The key success factors to keep clients at ease are:
Communication: develop an excellent communication with the client.
- Video/Audio conference: Be guarded especially till you gain the confidence of your client, as to what you say in these conferences. The advantage with video conferences is being face-to-face with client where your body language supplements your words, where as with teleconferences you have to be very conscious of what is being said.
- Keep clients in the loop (emails): All clients love to know as much as possible about offshore happenings.
- Documentation: Any dialogues on technical issues, documentation issues and agreements must be documented in an email communication to avoid future disagreement or misunderstanding.

Gain expertise with used in the project. Do not ask clients too many questions about the tool.
Be committed to a super quick response. Clients hate waiting for days for an email response.
Make all decisions based on facts, not on opinion, not our or the client’s organization, or geographical difference.
Keep an open mind. Always be fair and objective.
Demonstrate extra effort, extra commitment and responsibility to the clients in executing the project.
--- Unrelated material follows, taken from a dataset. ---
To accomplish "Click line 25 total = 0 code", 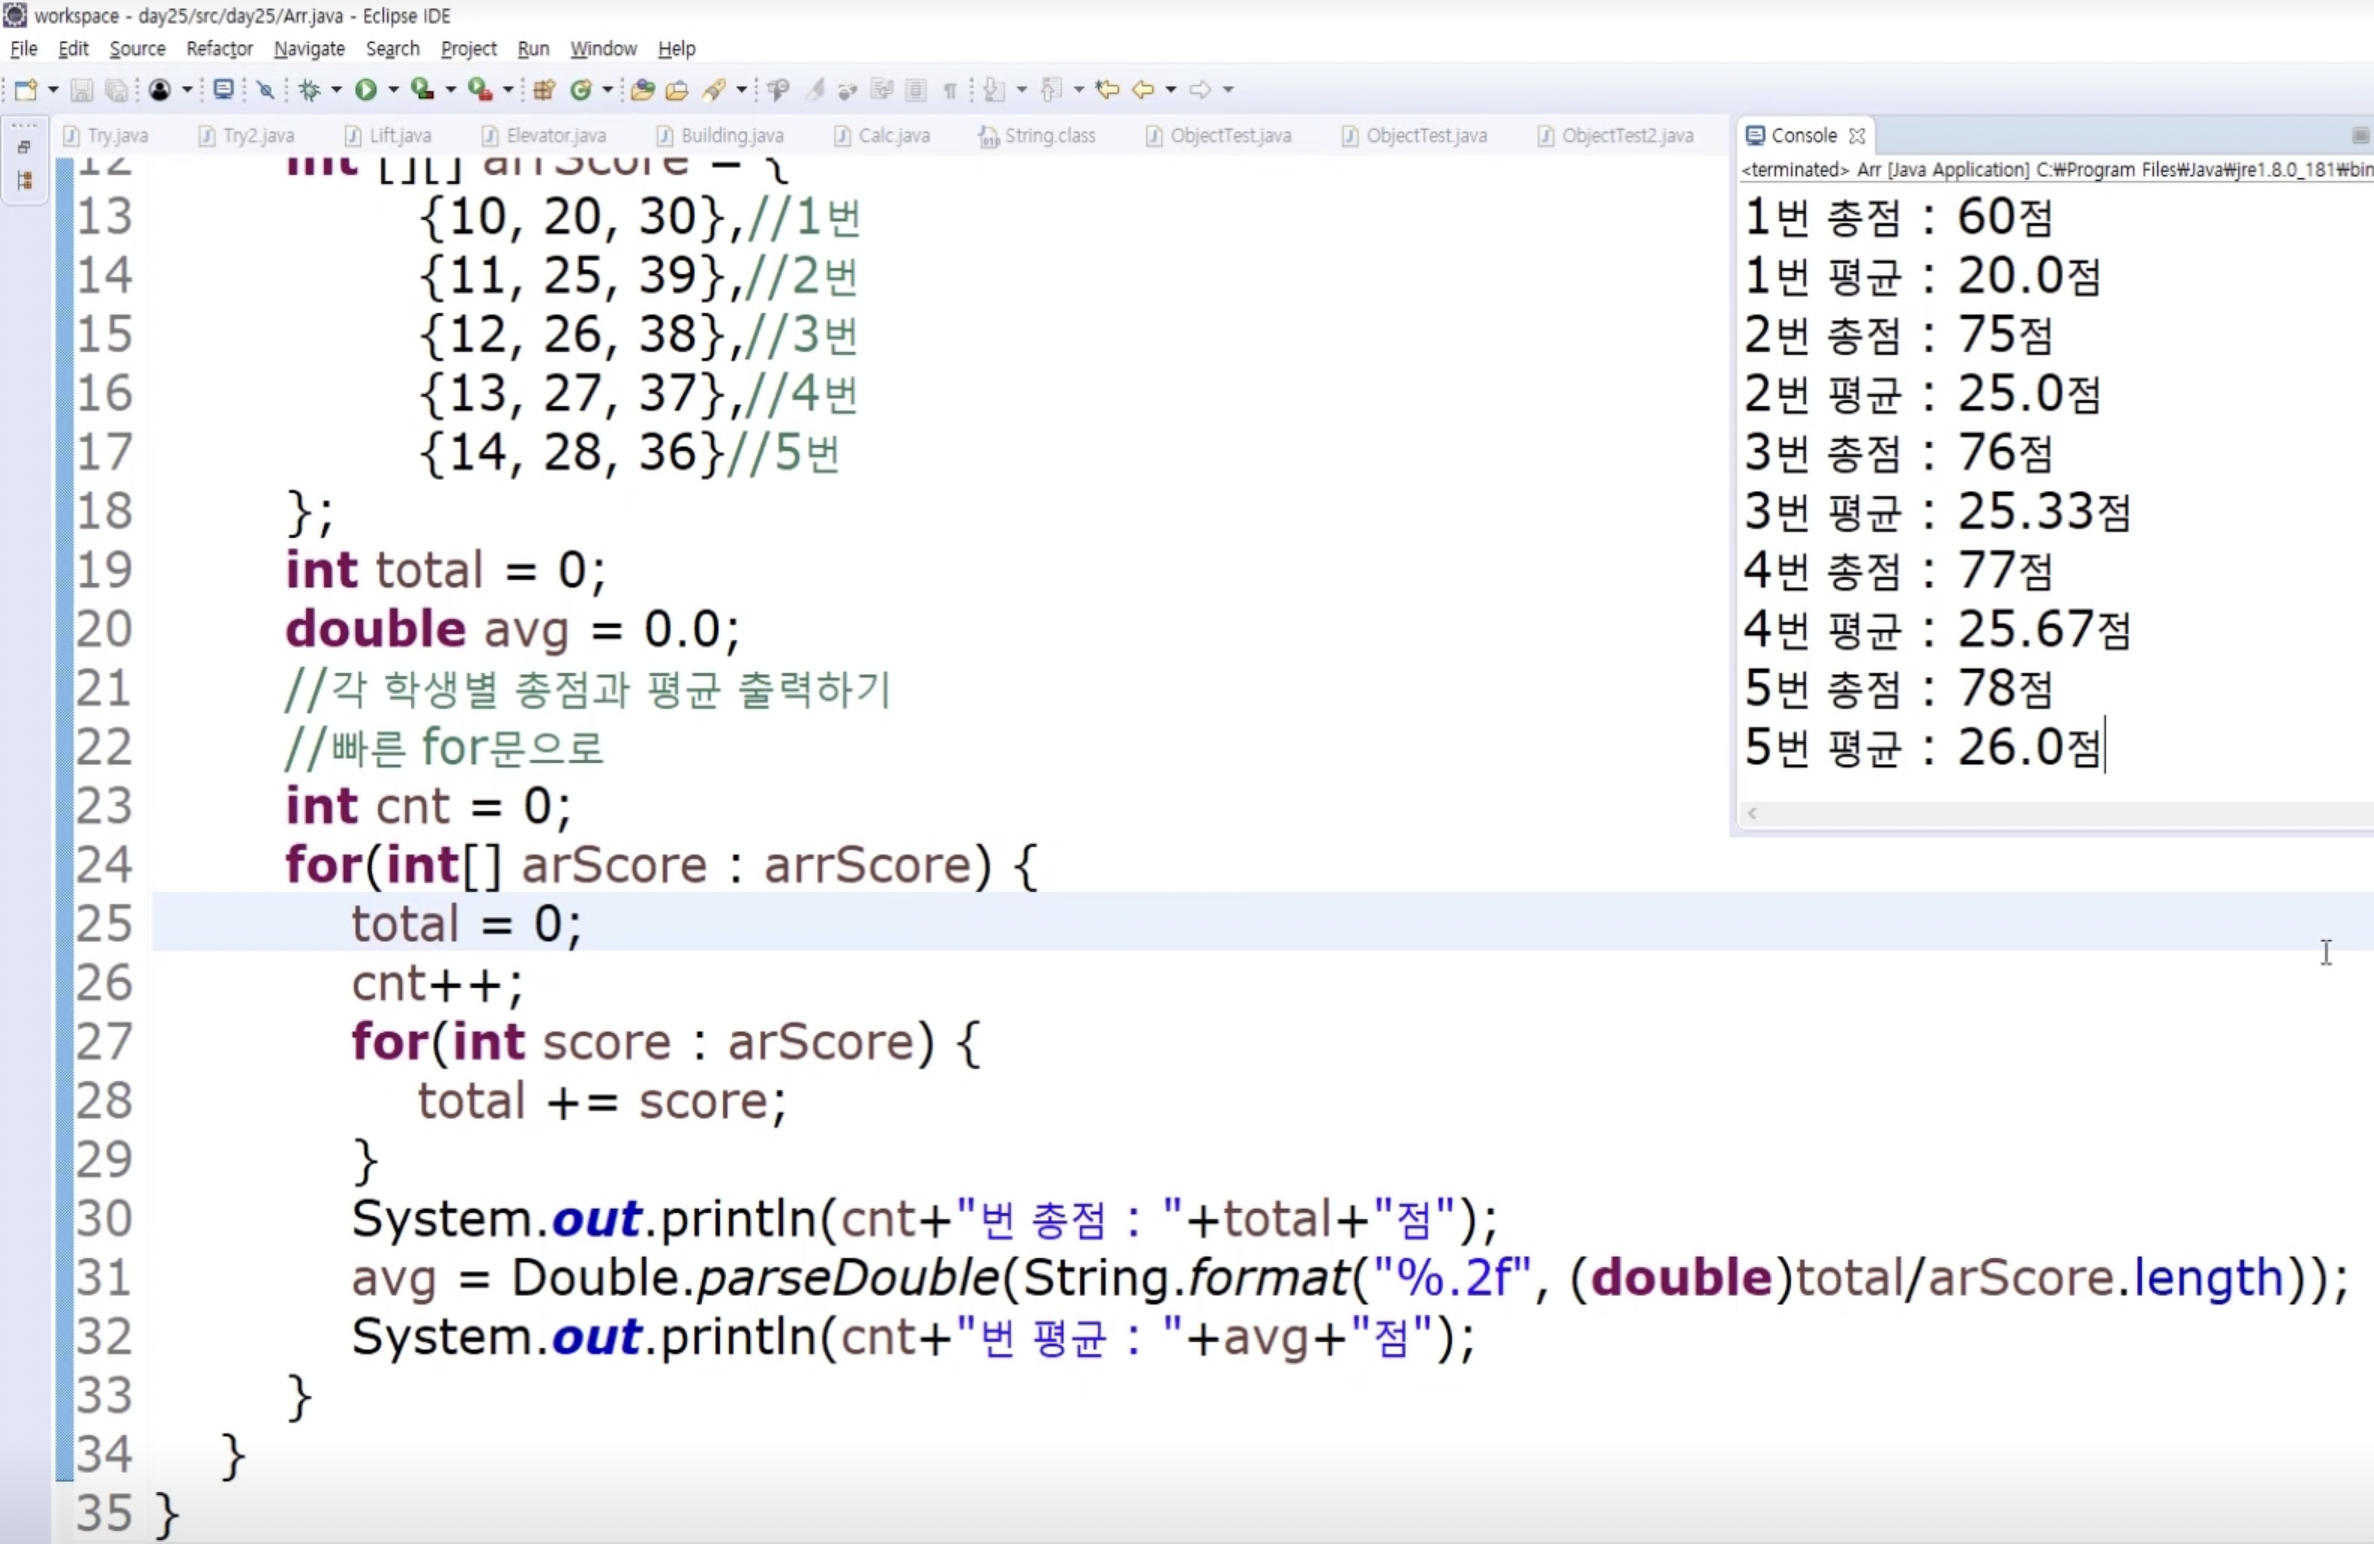I will 466,923.
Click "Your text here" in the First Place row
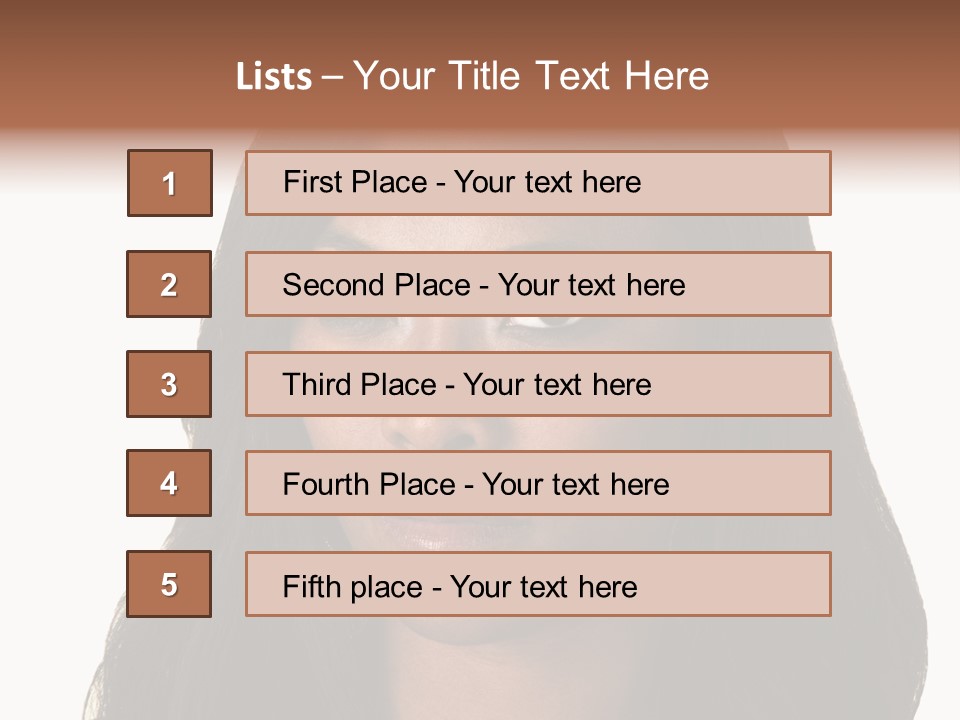 (547, 182)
Some specific tips for managers to gain client’s confidence are:

  • Interact with the client teams to gather and finalize requirements.
  • Assimilate and train your team on client processes, templates, and tools, to maintain client-specified quality and consistency across deliverables.
  • Engage in project planning with the client managers for the product/s onsite.
  • Draw up internal timelines for review and delivery schedules.
  • Track project execution. Provide regular, periodic status reports as required by the client product teams.
  • Coordinate reviews with the client.


The key areas that one needs to concentrate upon are:
Project management: It is good practice to gain advanced knowledge of documentation/training tools, knowledge of design and information architecture principles and to optimise one’s analytical ability to analyze technical documents.
Execution effectiveness: Excellent customer interfacing skills, analytical approach, technical team leadership, clarity of articulation, business communication, customer orientation and building consensus and confidence with clients, and industry peers.
Organizational abilities.
Team members should be capable of performing the following responsibilities with ease:

° learn and adopt client standards, tools, templates, and style sheets to deliver consistent, high-quality documentation
° adopt client’s quality processes to ensure quality effectiveness, if required, interact with client’s customers to work with customer-specified requirements
° design documentation deliverables guided by client’s standards and guidelines when required

Email:

Email communication is entirely different from face-to-face meetings, where others see your facial expression and body language. Choose your words carefully. Meanings of words can easily be misconstrued. Some basic precautions that can be taken are:
- Be professional in your approach unless you are writing a purely personal mail. (Being formal does not mean using long-winding sentences and big words. Be simple and direct).
- Be formal: Never write one-liners without the correct form of address in the beginning of the e-mail like Dear X, etc.
- Avoid one-liners in the subject line of the e-mail and mails with only subject and no body.
- Make sure you format your e-mail text so that different types of content, like ideas, points, etc. is clearly demarcated.
- If you are responding to a sensitive issue, read out the mail loudly. If you can’t get the meaning, re-write it.
- Always ask yourself: if you receive such e-mails from others, how would you feel?
- If you don’t get the response from the client teams wait for a day and give them a chance to respond. Send another email or try another means of communication, like making a phone call. If you still don’t get a response, send another mail copying your manager.
- If there are critical release dates and you cannot wait for a day, get back to them with follow up email or a phone call, but ALWAYS be patient.


Always own the documentation deliverable. Sometimes even if the problems are legacy and you have not caused them, it helps to owning problems in these deliverables. Most often than not the client comes back saying, ‘we are sorry, it was a mistake on our part.’

The tips that I have discussed in this article always stood me in good stead.